:: Material shown ::
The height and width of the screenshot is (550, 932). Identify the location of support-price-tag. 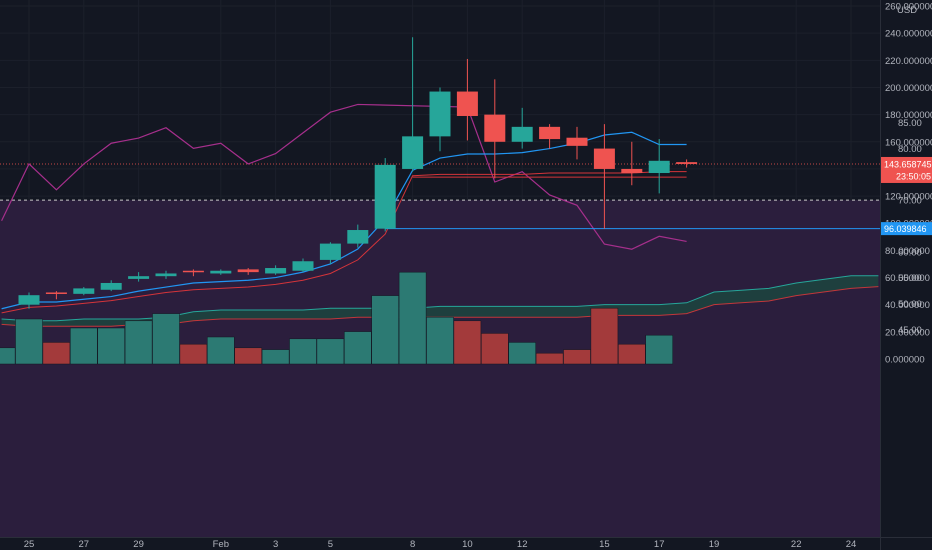
(906, 229).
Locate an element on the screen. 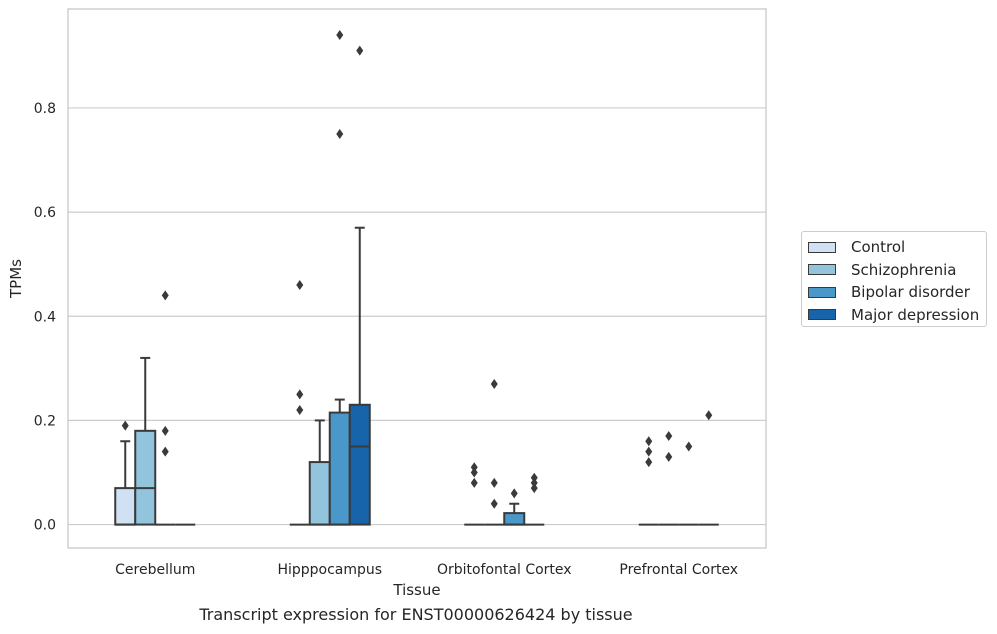 This screenshot has width=997, height=634. x-tick-label: Orbitofontal Cortex is located at coordinates (504, 570).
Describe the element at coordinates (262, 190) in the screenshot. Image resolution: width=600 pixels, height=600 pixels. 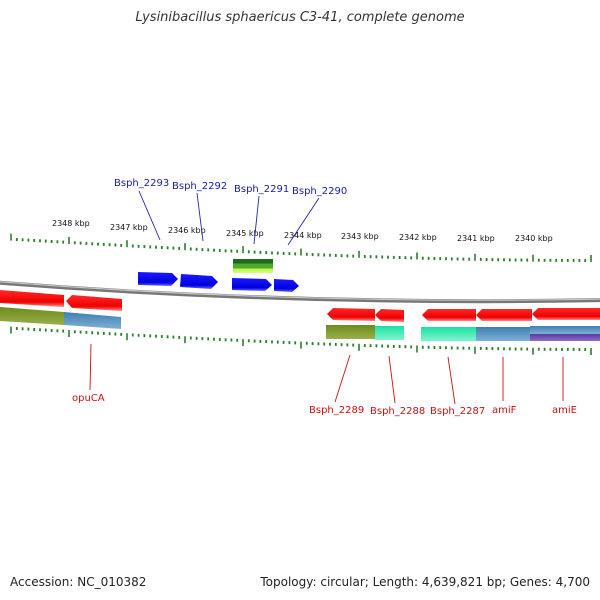
I see `gene-label-bsph-2291: Bsph_2291` at that location.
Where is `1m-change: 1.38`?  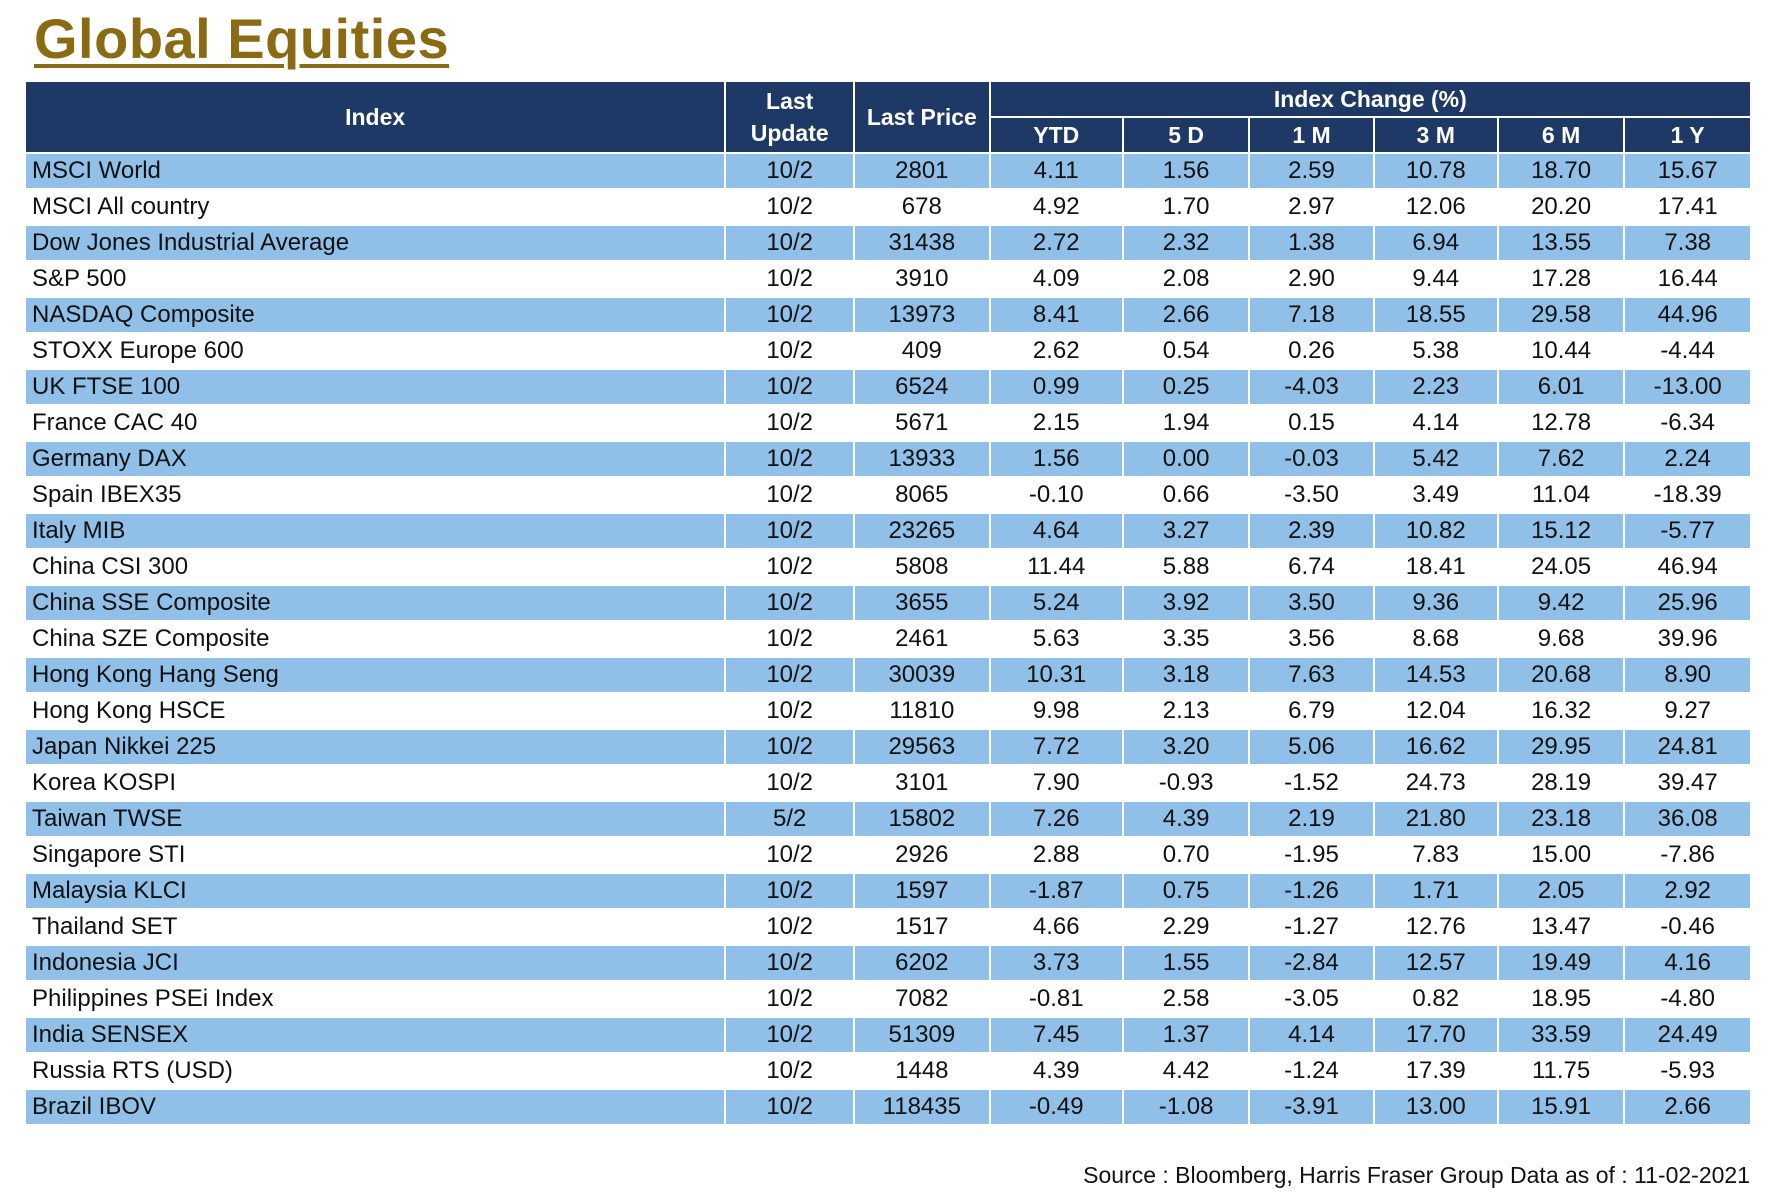
1m-change: 1.38 is located at coordinates (1312, 243).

:: Problem requirements ::
Reproduce the data verbatim, starting at the line that contains "Describe the element" and continuing through the end of the data, but leave out the pictures.

:: Task response ::
Describe the element at coordinates (262, 190) in the screenshot. Image resolution: width=600 pixels, height=600 pixels. 
I see `gene-label-bsph-2291: Bsph_2291` at that location.
Where is `1m-change: 1.38`?  
1m-change: 1.38 is located at coordinates (1312, 243).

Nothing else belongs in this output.